*Yönerge A*:
Paris gezisi metnine göre şu soruları yanıtlayın:
(i) Bu seyahatte oğlunu nereye bıraktılar?
(ii) Notre Dame'ın hemen yanında hangi otelde kaldılar?
(iii) Burada bir yemeğe 50TL ödeniyorsa aynısı için Paris'te ne veriliyor?

*Seçilen bölüm*:
<<<<

Daha önceki seyahatimizden Paris'in çok geniş bir alana yayıldığını, yürünecek çok fazla yol, görülecek çok fazla şey olduğundan çocuklu tatil için uygun bir yer olmadığını biliyorduk. Bu sebeple bu seferlik oğluşu babaanne tatiline bırakmayı uygun gördük.
Hangi uçakla gitmeli, hangi havaalanında inmeli, hangi otelde kalmalı, nerede yemeli, nerede içmeli önceden uzun uzun düşündük ki Paris'teki günlerimizde bunlara kafa yormadan rahat rahat dolaşabilelim...
Paris'te nerede konaklamalı?
Konaklamada şehrin merkezine yakın konaklama çok büyük avantaj. Zamanınız yollarda geçmeden otelden adımınızı atar atmaz görülecek yerlerin merkezindesiniz. Ne var ki Paris'teki otel fiyatları gerçekten el yakıyor. Bu sebeple verilen ücretlerin karşılığını alıp, kötü de süprizle karşılaşmamak için iyi bir araştırma yapılması gerekiyor. Biz merkeze yakın olduğu için Notre Dame'ın hemen yanındaki Hotel Henry IV Rive Gauche ve daha lüks bir yerde kalmak için Marriott oteli tercih ettik.Paris'te yeme içme
Daha önceki Paris seyahatimizde yemek için daha ortalama yerleri tercih etmiştik. Ortalama dediysem Paris'in Avrupa'daki en pahalı şehirlerden biri olduğunu unutmamak gerekir. Bizdeki ile aynı yeme içme veya hizmet için 1TL = 1€ ödeniyor. Yani burada bir yemeğe 50TL ödüyorsanız, aynısına Paris'te 50€ veriyorsunuz gibi... Velhasıl geçen seyahatimizde yediğimiz yemeklerden sonra bu muymuş Fransız mutfağı demiştik.Bu sefer çok daha iyi araştırdık, nerde foie gras, nerede steak frites, nerede confit du canard yiyelim düşündük. Normandiya kıyılarında bolca çıkan deniz mahsüllerini en güvenilir nerede yiyebileceğimize karar verdik. Birçok iyi yerde rezervasyon yapılması, hatta çok önceden rezervasyon yapılması gerektiğini öğrendik. Rezerve edebildiğimiz yerleri ettik. En azından bir tane Michelin restoranında yer bulabildik ve yemek yedik. Paris'te yeme içme yazısı için tıklayın...

>>>>

*Verilen malzeme*:
<<<<

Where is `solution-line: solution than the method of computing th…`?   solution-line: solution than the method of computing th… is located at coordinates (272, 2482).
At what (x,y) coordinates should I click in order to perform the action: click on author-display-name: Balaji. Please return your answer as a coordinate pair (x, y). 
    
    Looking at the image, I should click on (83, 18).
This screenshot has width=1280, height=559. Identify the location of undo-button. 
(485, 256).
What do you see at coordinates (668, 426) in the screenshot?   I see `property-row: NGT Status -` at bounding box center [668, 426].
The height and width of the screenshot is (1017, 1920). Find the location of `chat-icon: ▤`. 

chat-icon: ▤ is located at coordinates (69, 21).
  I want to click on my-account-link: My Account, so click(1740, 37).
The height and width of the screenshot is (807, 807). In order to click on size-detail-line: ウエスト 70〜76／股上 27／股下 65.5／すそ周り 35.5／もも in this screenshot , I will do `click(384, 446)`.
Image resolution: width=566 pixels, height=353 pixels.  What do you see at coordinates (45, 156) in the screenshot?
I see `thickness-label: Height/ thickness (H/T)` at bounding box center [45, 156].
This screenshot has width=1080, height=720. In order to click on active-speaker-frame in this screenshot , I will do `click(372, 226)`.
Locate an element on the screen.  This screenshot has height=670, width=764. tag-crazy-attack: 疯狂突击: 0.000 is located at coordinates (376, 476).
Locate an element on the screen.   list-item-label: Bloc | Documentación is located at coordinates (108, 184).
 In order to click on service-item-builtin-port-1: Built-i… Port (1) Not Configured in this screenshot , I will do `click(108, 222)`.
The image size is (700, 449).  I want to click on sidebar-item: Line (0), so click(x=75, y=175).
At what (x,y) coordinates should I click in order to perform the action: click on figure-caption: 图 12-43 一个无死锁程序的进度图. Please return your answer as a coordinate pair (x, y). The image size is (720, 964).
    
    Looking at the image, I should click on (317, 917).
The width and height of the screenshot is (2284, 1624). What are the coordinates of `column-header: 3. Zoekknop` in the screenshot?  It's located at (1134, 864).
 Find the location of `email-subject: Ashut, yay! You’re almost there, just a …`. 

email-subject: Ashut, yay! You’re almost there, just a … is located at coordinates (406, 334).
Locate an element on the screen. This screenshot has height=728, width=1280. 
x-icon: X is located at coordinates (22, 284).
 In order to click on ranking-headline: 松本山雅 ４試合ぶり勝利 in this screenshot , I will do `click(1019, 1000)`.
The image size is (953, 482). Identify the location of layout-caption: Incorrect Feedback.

>>>>

*Yönerge B*:
Kayıtların başından "I want to click on my-account-link: My" ifadesini içeren satıra kadar uzanan kısmı, iki ucu da dahil olmak üzere, hiçbir değişiklik yapmadan yeniden yazın.

*Yanıt alanı A*:
(i) Babaanne tatiline bıraktılar.
(ii) Hotel Henry IV Rive Gauche.
(iii) 50€.

*Yanıt alanı B*:
Where is `solution-line: solution than the method of computing th…`?   solution-line: solution than the method of computing th… is located at coordinates (272, 2482).
At what (x,y) coordinates should I click in order to perform the action: click on author-display-name: Balaji. Please return your answer as a coordinate pair (x, y). 
    
    Looking at the image, I should click on (83, 18).
This screenshot has width=1280, height=559. Identify the location of undo-button. 
(485, 256).
What do you see at coordinates (668, 426) in the screenshot?   I see `property-row: NGT Status -` at bounding box center [668, 426].
The height and width of the screenshot is (1017, 1920). Find the location of `chat-icon: ▤`. 

chat-icon: ▤ is located at coordinates (69, 21).
  I want to click on my-account-link: My Account, so click(1740, 37).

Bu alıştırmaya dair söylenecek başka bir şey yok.